Saving & Banking

UK financial watchdog sets deadline for PPI claims

The Financial Conduct Authority said it will launch a campaign in August to encourage consumers to decide whether to act about PPI before the deadline.

Andrew Bailey, chief executive of the FCA, said: “Putting in place a deadline and campaign will mean people who were potentially mis-sold PPI will be prompted to take action rather than put it off.  We believe that two years is a reasonable time for consumers to decide whether they wish to make a complaint.

“We have carefully considered the feedback we received and we still believe that introducing a deadline for PPI complaints and a communications campaign warning of the deadline will benefit consumers.”

Consumers will have new grounds to complain about PPI regarding the amount of money that the providers received for the sale if they were not made aware of the commission.

The decision comes after a 2014 Supreme Court decision involving Susan Plevin who won a case against Paragon Personal Finance after the firm failed to disclose a large commission on a PPI policy.

The court ruled that the failure of the lender to disclose the commission gave rise to an “unfair relationship”.

Under these circumstances, consumers would now be entitled to get compensation for commission above 50% of the PPI value.

The FCA will also require all firms to write to previously rejected complainants who are eligible to complain in order to explain the new basis for complaining to them.

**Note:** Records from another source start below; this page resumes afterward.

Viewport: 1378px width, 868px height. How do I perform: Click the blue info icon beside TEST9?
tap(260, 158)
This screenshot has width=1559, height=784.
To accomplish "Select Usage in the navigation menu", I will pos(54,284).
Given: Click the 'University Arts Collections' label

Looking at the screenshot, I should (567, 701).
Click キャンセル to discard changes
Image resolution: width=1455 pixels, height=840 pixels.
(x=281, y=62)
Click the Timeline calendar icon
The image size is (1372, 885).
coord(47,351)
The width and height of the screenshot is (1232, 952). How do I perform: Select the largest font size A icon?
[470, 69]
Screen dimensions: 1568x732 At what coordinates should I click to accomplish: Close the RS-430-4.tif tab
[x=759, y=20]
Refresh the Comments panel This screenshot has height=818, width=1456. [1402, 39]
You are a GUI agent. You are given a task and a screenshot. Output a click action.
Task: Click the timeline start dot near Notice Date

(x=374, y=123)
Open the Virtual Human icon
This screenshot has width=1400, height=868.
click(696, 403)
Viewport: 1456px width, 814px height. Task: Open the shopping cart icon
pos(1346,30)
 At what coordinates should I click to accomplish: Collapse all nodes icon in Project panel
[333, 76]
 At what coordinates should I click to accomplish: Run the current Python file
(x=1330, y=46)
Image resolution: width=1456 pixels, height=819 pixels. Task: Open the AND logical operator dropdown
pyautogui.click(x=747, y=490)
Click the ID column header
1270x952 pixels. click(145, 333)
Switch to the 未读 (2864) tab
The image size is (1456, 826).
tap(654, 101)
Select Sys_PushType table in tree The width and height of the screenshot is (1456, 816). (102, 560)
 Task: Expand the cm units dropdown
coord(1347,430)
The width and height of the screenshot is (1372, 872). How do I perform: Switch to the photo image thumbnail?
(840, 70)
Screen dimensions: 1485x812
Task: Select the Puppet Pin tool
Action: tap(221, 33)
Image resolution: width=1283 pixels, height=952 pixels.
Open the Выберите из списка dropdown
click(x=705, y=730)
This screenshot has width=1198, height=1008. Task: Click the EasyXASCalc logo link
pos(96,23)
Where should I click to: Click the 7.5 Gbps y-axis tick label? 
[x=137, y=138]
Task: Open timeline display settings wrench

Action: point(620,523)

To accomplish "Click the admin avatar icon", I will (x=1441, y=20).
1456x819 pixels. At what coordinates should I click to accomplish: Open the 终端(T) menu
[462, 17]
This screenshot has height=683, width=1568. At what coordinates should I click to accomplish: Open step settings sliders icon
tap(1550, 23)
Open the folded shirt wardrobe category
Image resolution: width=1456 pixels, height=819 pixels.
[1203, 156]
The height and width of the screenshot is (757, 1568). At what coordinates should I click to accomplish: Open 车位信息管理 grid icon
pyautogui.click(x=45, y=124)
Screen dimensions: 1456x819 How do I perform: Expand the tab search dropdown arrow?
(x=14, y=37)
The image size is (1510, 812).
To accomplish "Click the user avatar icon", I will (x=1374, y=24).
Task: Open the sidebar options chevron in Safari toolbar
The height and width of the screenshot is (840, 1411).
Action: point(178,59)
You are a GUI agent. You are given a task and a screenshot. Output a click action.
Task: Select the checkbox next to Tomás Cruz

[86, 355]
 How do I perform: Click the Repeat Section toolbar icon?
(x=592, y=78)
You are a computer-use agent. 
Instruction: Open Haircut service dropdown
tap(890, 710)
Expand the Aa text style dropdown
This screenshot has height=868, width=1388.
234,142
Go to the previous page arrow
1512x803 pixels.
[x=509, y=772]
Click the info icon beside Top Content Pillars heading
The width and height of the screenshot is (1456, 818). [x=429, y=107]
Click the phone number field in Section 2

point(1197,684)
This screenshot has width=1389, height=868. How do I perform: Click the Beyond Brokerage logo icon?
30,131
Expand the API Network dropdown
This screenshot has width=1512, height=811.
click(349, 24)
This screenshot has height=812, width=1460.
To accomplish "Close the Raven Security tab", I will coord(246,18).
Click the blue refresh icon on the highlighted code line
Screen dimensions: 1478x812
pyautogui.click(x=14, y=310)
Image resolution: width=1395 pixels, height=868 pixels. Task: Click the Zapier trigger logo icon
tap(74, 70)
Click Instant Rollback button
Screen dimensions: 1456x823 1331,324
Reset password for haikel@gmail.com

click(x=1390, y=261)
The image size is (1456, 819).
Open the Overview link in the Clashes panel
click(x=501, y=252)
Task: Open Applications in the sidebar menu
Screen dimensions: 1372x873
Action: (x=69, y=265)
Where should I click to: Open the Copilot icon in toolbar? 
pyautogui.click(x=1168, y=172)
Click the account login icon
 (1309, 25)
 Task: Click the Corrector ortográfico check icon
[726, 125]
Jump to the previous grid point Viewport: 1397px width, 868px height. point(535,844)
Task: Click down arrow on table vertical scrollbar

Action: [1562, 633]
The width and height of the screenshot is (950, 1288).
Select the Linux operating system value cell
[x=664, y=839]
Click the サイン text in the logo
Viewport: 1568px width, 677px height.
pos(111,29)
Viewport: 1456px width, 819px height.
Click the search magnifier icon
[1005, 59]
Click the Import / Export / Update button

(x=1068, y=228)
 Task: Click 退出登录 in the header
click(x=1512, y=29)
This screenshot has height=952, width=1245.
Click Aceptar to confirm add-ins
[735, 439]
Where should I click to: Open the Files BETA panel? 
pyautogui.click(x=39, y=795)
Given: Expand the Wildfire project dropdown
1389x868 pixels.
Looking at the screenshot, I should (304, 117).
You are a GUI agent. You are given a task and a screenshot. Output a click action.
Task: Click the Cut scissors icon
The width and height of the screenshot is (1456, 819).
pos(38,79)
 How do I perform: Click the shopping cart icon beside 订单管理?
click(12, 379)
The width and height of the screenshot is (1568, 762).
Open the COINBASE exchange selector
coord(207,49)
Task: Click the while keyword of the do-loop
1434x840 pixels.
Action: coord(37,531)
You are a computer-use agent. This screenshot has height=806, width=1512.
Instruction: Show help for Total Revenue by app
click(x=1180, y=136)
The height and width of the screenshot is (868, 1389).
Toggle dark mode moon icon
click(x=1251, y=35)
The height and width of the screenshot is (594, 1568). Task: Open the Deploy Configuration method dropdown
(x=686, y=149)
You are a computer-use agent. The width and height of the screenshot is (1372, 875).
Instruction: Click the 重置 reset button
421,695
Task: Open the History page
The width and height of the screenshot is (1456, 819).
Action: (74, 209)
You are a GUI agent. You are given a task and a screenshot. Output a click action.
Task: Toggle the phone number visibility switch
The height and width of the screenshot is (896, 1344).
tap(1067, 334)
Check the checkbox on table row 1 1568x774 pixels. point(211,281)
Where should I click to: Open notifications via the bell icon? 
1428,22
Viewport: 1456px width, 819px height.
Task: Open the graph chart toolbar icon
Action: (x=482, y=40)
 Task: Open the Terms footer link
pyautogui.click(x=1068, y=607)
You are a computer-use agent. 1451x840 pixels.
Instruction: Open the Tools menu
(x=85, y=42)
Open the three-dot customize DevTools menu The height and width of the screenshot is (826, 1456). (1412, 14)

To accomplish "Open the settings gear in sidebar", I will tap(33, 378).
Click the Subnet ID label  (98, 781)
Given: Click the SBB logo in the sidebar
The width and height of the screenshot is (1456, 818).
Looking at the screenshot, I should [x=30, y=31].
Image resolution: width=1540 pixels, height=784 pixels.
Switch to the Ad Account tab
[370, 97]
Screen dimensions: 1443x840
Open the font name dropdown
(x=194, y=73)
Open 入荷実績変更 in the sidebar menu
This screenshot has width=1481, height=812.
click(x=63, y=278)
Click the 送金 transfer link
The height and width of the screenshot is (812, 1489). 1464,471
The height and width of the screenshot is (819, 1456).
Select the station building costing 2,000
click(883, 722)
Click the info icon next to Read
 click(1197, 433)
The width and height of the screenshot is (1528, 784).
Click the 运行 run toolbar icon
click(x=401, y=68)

Consumers with live PPI policies will now be able to complain after the deadline if they have a future claim on their policy rejected for reasons related to the sale. The complaint must be related to the reason the claim was rejected.

Complaints about PPI policies sold after 29 August 2017 are not subject to the deadline.

The rules surrounding Plevin will come into effect at the same time as the deadline rule – not three months before as originally planned.

The PPI scandal has been a huge cost for the banking industry, with over £26 billion being paid out since the crisis began. Lloyds has been hit the hardest, setting aside close to £17 billion for claims so far.

Thomas Lyon, money expert at, sais: “By introducing a deadline and launching an awareness campaign, the FCA is still expecting consumers to bear the brunt of the hard work when it comes to claiming the compensation they are owed.

“By putting the onus on consumers, our research shows that a third are likely to turn to claims managers rather than lodging a complaint directly with their bank. This means that consumers face being ripped off to the tune of up to 40% when the claims manager takes a large chunk of any cash they are awarded, for doing little more than sending a letter.

“For consumers who don’t know if they took out a PPI policy this is the time to find out. Contact your bank – they should be able to tell you if you’ve been mis-sold a PPI policy. If you are still unsure, check your credit report – it will list any loans or credit cards that you’ve had within the last six years, even if they’re now closed.

“If you are unhappy with the response from your bank, or have not heard back from them, contact the Financial Ombudsman Service. They will be able to look into your complaint for free and, if successful, you will keep all of the compensation you are awarded.”

Citizens Advice chief executive, Gillian Guy, welcomed the deadline, saying it would “draw a line under this ongoing scandal”.

“The Financial Conduct Authority’s plans to make people aware about the deadline and support vulnerable consumers with their complaints should help those affected get the compensation they’re entitled to.

“We’re still very concerned about fees charged by claims management firms for handling people’s PPI complaints – in some cases this can be almost half of people’s compensation – despite the fact that they can claim for free.

“To prevent firms using the FCA’s deadline to swamp people with cold calls, and ensure consumers get more of the compensation they deserve – the claims management regulator should set a limit on the amount firms can charge for handling claims by the time the deadline comes into effect.”